[Source data]

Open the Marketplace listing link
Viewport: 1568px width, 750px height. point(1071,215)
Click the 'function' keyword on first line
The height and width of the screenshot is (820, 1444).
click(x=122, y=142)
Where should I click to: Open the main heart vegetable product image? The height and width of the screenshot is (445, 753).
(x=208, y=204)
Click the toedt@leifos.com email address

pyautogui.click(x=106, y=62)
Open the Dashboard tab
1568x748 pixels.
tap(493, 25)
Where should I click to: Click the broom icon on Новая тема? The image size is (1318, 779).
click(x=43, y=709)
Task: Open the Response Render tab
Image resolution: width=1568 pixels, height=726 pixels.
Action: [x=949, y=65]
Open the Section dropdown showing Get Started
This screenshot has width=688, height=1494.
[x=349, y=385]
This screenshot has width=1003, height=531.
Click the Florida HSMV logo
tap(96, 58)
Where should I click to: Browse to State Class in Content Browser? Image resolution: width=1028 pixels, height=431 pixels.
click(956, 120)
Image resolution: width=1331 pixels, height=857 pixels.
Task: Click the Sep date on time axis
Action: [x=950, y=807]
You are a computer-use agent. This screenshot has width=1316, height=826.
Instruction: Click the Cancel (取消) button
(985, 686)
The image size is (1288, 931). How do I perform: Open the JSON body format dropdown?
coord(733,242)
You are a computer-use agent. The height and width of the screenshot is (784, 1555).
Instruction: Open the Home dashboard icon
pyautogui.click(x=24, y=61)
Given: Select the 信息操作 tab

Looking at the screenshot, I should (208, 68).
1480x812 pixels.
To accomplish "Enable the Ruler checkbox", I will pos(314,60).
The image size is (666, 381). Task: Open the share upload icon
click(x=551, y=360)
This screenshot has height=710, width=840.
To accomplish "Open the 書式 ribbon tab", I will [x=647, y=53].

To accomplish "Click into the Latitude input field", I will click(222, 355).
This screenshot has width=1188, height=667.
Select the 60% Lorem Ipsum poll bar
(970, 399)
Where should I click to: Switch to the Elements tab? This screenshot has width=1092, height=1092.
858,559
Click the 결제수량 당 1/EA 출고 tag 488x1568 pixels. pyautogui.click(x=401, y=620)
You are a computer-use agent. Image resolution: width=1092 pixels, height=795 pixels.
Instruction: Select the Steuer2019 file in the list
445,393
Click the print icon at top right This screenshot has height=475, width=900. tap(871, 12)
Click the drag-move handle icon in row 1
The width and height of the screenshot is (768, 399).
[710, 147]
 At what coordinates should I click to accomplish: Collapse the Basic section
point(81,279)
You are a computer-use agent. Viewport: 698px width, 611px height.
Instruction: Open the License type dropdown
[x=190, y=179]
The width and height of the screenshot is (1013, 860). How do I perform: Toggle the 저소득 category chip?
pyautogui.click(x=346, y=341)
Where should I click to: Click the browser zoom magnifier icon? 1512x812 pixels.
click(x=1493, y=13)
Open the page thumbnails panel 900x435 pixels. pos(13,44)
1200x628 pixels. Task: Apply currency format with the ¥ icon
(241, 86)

[/Source data]

▶ Task objective: Tally the lines in the records that contain "will", then give only the tally.

▶ Completed exercise: 3